Video of Heroes Highway Ride
Over 2,200 motorcycles came thundering in Port Hope on Saturday June 2, 2018 for the 10th annual Heroes Highway Ride.
The ride was always meant to show the support for those who serve Canada along with their families and first responders.
Founder Lou DeVuono said the ride was a great success.
“One of the things that pleased me the most was the community engagement has definitely increased and that’s a huge step going forward.”
“Now that we’ve found a home in Port Hope that strengthens that bond.”
Like members of the military, the biker community are family.
“There’s no doubt about it. And I think the reason the biker community and the members of the Canadian forces are so similar is it’s very much they same life. They count on one another. They all have each others back.”
Port Hope Mayor Bob Sanderson was among the dignitaries who greeted the riders at the opening ceremony.
Just days after hip surgery Sanderson proudly took to the stage with a cane for support and spoke of how proud Port Hope is to have the HHR.
“This community is steeped in military history and has participated in every excursion since confederation.”
“It’s a heartfelt community event and I think they plan on coming back year after year and as long as we can continue that relationship with them, we hope it will continue as well.”
Co-founder of The CAV (Canadian Army Veteran’s motorcycle group) Paul “Trapper” Cane is very well respected in the military circle throughout Canada and beyond.
Born in Cobourg Ontario enlisted in 1970’s in the Canadian Armed Forces, Cane was a member of the Princess Patricias Canadian Light Infantry and the Canadian Airborne Regiment on numerous United Nations, North Atlantic Treaty Organization Operations, world wide serving in the Pathfinder Platoon, as a Sniper, Mountain Warfare Instructor and recently top candidate of the CF’s Advanced RECCE Patrolman’s Course.
Paralysed after a 180 ft free descent after a parachute collapse on operations. Cane was retired medically in the 1990’s after 18 surgeries and two years in hospital, motorcycling was the only physical remainder of his old life.
Cane has travelled countless times across Canada on his motorcycle to support members of the military and their families.
“Every single time one of those soldiers came back (along the Highway of Heroes) we were coming not to be seen as motorcyclists, we were coming to support the families. When we do events like this years after the mission ends, those families know that we’re still there for them.” “And it’s critical that every Christmas they have to celebrate without a son or daughter who has given their life for our country we are there for them and they are not alone, we are there for them 24/7.”

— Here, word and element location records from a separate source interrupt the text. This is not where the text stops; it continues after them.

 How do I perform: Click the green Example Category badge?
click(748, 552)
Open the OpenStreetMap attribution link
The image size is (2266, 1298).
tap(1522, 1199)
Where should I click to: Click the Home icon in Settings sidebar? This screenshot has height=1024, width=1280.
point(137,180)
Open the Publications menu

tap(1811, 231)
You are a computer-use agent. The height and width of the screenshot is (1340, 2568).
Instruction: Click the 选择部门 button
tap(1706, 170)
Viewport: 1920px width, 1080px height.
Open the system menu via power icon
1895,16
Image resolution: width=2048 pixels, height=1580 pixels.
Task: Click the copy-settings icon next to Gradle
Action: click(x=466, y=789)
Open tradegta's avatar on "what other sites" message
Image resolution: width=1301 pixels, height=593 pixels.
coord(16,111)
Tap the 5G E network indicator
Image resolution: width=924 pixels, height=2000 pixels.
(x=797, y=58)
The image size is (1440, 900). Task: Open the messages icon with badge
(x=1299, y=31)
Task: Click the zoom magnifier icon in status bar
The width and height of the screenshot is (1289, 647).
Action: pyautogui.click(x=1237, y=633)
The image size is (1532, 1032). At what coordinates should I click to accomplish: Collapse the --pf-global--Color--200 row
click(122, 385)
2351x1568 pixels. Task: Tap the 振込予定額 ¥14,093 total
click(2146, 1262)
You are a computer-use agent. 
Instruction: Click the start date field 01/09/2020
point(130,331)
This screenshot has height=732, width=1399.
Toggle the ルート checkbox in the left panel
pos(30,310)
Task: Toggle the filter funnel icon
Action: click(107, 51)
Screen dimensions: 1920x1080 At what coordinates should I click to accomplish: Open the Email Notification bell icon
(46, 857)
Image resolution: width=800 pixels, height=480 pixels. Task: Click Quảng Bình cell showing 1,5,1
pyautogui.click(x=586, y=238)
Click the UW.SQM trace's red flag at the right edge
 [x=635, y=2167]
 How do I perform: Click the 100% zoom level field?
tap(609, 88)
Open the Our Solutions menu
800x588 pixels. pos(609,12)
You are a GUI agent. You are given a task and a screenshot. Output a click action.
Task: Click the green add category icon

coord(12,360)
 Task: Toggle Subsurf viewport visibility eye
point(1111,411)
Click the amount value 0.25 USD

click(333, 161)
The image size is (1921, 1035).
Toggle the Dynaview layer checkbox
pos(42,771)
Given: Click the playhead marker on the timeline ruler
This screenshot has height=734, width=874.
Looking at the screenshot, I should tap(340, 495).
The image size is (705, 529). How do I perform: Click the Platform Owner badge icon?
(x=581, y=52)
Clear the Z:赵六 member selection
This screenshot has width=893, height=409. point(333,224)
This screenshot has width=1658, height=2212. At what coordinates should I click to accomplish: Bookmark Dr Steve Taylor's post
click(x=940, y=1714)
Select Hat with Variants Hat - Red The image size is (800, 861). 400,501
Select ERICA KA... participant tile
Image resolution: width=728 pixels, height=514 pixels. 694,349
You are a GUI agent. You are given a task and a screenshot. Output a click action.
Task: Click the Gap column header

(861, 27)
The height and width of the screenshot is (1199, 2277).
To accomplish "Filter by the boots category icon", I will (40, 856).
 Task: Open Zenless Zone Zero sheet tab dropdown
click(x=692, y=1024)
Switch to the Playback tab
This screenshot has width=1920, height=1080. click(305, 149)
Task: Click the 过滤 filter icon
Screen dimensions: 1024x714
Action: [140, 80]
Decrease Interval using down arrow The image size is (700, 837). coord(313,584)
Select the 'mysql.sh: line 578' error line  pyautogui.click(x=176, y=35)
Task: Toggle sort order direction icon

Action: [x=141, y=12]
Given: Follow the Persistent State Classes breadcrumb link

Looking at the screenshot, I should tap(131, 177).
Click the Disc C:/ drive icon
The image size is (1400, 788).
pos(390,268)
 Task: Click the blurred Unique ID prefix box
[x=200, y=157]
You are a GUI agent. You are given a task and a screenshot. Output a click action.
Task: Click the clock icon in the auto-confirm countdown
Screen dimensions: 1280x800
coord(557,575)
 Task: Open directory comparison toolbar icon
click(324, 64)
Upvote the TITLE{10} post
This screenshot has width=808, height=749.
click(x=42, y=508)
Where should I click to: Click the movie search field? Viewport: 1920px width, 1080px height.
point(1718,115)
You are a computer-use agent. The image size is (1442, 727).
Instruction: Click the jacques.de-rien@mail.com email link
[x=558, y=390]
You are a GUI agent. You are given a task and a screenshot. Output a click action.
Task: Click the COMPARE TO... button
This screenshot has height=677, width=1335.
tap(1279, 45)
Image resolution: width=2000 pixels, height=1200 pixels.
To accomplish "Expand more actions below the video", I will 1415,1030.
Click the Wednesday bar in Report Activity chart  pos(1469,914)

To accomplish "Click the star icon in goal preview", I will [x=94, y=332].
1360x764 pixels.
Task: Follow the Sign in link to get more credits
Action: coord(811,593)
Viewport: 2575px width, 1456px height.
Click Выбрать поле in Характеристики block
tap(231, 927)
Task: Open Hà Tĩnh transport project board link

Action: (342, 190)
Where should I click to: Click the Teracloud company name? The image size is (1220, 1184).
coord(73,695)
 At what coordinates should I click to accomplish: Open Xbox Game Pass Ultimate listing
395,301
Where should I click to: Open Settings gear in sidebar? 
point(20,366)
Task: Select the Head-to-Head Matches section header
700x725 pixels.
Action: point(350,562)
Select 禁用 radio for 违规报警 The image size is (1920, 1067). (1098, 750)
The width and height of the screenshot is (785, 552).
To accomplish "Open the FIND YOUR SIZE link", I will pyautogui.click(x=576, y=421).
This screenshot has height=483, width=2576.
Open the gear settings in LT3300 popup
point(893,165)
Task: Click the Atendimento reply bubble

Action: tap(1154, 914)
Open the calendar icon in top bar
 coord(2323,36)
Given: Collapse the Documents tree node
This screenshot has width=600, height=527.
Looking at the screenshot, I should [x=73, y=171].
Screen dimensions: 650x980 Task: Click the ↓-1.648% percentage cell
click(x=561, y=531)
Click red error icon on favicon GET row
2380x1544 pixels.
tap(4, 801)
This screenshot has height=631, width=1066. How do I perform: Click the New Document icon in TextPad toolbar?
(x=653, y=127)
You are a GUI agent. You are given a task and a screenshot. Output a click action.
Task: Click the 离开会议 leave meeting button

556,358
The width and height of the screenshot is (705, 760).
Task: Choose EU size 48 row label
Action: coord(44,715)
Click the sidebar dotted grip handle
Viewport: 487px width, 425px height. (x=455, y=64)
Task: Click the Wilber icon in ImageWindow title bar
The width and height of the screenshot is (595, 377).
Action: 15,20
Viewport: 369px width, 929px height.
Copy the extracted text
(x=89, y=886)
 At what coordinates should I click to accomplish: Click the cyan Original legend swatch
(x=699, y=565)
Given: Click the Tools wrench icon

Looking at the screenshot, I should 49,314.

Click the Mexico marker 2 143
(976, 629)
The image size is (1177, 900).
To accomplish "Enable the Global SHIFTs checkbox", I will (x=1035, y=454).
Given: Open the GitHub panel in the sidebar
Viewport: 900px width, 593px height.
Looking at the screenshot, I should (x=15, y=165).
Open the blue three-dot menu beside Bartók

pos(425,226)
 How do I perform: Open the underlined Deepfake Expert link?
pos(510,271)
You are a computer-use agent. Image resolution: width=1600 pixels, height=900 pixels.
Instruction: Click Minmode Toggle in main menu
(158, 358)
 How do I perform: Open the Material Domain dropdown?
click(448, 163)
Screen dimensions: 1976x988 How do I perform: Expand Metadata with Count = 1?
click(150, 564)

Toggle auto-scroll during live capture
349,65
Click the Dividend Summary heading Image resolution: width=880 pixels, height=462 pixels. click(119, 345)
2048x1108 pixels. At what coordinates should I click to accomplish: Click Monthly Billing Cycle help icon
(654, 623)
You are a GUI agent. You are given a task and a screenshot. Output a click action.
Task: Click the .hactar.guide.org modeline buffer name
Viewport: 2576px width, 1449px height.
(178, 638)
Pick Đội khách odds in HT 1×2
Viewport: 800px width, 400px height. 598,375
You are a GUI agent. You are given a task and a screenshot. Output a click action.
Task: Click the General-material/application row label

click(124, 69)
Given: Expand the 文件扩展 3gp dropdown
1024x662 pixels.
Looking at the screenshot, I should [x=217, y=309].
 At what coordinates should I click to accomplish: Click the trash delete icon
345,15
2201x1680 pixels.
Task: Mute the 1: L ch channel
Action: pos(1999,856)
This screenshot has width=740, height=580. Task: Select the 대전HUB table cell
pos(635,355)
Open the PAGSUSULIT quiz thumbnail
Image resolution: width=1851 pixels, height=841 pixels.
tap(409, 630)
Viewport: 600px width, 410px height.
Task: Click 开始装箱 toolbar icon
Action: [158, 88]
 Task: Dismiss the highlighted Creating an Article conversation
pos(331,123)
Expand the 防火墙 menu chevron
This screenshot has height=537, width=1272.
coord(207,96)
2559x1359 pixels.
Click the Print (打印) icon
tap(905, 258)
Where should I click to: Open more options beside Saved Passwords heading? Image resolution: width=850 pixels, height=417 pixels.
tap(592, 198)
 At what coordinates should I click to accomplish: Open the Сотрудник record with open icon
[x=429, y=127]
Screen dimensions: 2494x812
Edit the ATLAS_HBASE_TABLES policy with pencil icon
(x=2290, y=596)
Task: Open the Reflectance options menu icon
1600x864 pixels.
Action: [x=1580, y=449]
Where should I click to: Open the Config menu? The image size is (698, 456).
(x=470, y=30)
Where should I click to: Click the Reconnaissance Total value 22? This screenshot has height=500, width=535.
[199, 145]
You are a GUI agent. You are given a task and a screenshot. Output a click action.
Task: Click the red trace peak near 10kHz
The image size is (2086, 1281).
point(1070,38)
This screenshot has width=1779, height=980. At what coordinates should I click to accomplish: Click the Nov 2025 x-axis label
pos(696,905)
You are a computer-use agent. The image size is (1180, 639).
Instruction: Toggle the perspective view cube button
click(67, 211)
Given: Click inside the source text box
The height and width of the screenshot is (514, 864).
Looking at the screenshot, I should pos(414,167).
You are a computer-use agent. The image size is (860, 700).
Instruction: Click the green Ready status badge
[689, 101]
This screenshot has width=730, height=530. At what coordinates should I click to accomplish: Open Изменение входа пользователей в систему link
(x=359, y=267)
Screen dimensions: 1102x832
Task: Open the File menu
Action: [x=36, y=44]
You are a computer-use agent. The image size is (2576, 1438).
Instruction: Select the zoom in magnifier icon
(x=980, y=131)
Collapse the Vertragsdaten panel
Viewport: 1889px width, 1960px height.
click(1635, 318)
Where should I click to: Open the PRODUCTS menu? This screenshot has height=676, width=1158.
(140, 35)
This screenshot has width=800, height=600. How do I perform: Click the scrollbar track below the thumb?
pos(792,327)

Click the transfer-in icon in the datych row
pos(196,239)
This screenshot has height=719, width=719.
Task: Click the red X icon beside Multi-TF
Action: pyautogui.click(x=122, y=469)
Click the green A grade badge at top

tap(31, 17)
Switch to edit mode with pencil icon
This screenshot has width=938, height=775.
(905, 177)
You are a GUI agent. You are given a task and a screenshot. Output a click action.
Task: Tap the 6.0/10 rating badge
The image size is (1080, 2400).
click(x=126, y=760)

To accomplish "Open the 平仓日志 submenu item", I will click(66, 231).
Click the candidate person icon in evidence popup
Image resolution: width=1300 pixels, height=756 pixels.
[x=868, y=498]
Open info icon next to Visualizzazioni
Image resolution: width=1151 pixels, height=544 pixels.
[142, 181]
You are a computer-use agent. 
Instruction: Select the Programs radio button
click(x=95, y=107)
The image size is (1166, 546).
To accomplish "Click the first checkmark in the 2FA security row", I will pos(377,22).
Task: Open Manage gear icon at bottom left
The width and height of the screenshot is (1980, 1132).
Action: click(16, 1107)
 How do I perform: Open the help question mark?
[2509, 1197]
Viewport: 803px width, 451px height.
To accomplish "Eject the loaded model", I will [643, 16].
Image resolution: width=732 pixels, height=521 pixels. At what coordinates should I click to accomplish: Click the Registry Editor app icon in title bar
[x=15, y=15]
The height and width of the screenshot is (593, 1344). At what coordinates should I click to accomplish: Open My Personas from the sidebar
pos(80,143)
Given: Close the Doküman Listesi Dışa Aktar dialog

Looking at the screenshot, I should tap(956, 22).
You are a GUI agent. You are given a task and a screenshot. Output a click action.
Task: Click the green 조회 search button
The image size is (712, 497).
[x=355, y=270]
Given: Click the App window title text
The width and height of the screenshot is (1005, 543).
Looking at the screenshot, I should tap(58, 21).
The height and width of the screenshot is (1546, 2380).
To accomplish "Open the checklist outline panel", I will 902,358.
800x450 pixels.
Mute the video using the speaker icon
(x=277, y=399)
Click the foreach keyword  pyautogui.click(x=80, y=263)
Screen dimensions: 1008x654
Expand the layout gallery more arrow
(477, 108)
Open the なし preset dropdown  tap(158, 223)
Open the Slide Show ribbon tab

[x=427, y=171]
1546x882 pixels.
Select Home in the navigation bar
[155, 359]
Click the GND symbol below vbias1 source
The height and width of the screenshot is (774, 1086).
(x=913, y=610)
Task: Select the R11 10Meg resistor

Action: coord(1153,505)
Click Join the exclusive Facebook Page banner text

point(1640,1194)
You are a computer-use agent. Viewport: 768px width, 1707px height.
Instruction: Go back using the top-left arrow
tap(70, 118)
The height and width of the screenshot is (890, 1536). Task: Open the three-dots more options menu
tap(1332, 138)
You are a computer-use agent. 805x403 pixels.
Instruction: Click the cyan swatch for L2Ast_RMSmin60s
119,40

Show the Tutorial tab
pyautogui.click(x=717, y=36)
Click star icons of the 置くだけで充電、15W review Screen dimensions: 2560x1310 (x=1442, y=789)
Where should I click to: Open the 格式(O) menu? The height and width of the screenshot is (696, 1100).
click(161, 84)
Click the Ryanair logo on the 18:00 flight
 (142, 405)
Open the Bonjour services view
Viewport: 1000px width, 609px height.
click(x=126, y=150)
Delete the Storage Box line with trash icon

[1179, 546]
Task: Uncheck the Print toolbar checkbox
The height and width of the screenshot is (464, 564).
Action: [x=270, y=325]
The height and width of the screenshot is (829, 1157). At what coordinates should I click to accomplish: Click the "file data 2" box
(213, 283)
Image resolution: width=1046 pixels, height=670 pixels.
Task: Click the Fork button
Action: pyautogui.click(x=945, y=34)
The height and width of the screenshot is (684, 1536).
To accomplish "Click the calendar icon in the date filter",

Cane adds for everyone at some point in their life they will feel they are alone.
“For those who have given everything in service to Canada and then have to live with the legacy of that service, the good, the bad and sadly the ugly, or the families that live with them and try to teach them how to be civilians again, every little bit of support we give them is crucial to making our country stronger because they made our country stronger. And this is what makes Canada beautiful.”
Before the Highway of Heroes, Cane escorted fallen soldiers home and has kept in touch with the families, but the Highway of Heroes is something that showed the world how Canada treats their fallen.
“The British used to bring their dead home in the dark, the Americans used to bring their dead in the dark, but the Highway of Heroes in brought daylight with flags flying and people weeping in unison with the families who are suffering it makes our nation heal in a small way and Canada has lead the way in this respect always.”